### DATA FOR THE TASK ###
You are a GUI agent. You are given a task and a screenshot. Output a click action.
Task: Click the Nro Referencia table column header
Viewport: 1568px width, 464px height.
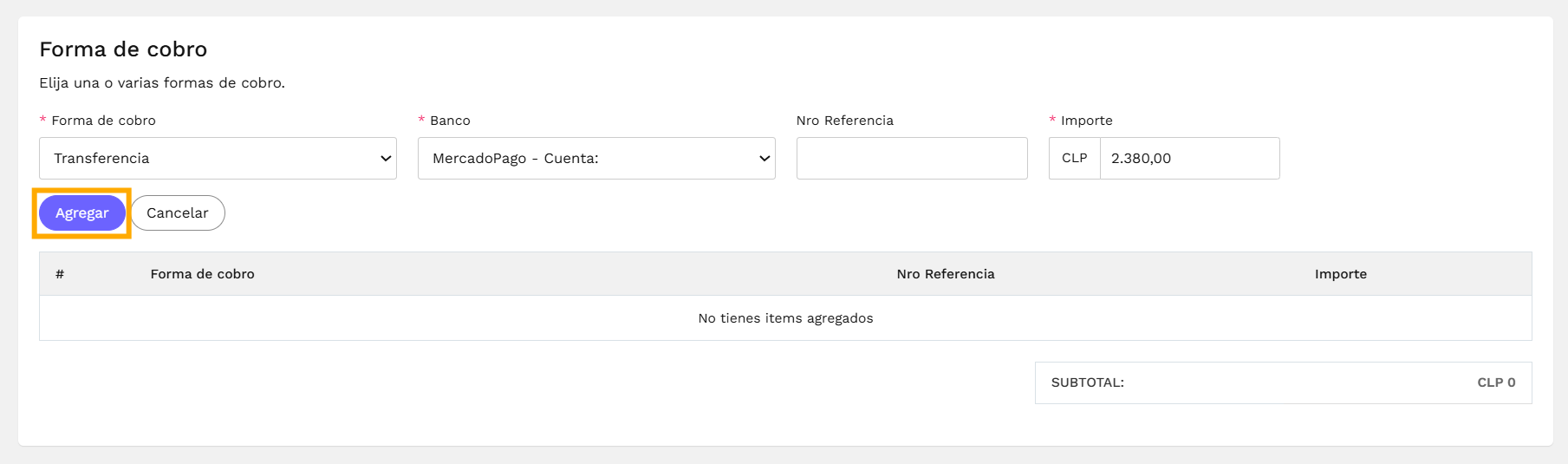[x=946, y=274]
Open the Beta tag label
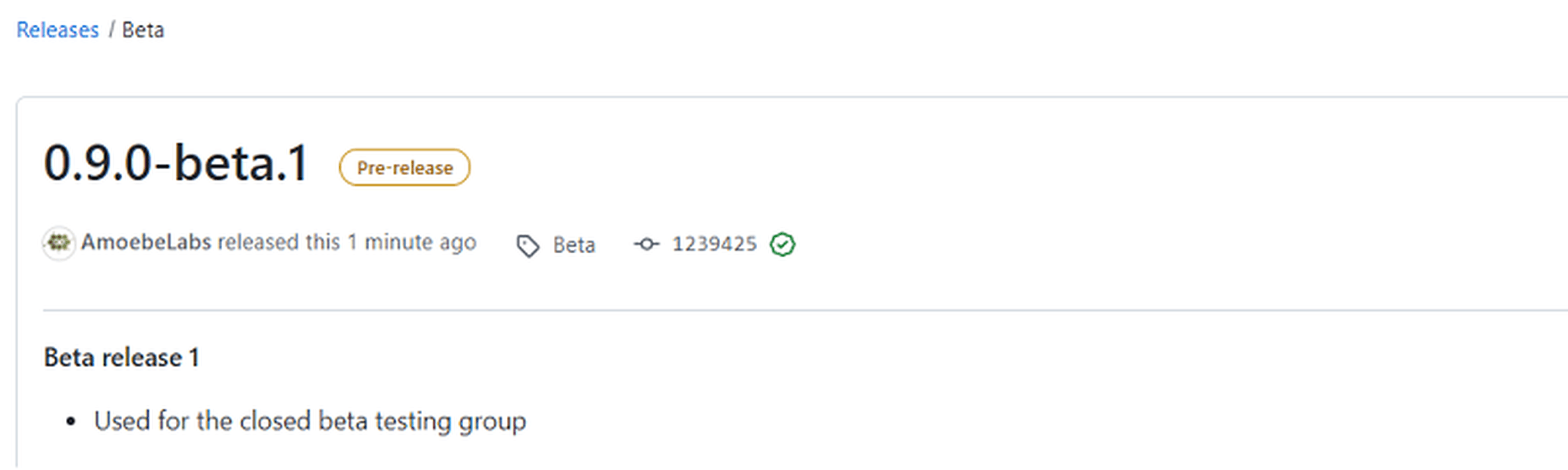Image resolution: width=1568 pixels, height=470 pixels. point(574,245)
###
## PROBLEM TO WORK ON
Please set down every record exactly as it appears, leaving out the pictures.

## EXERCISE RESULT
You are a GUI agent. You are given a task and a screenshot. Output a click action.
Task: Click the Nro Referencia table column header
Viewport: 1568px width, 464px height.
[x=946, y=274]
Open the Beta tag label
Image resolution: width=1568 pixels, height=470 pixels. point(574,245)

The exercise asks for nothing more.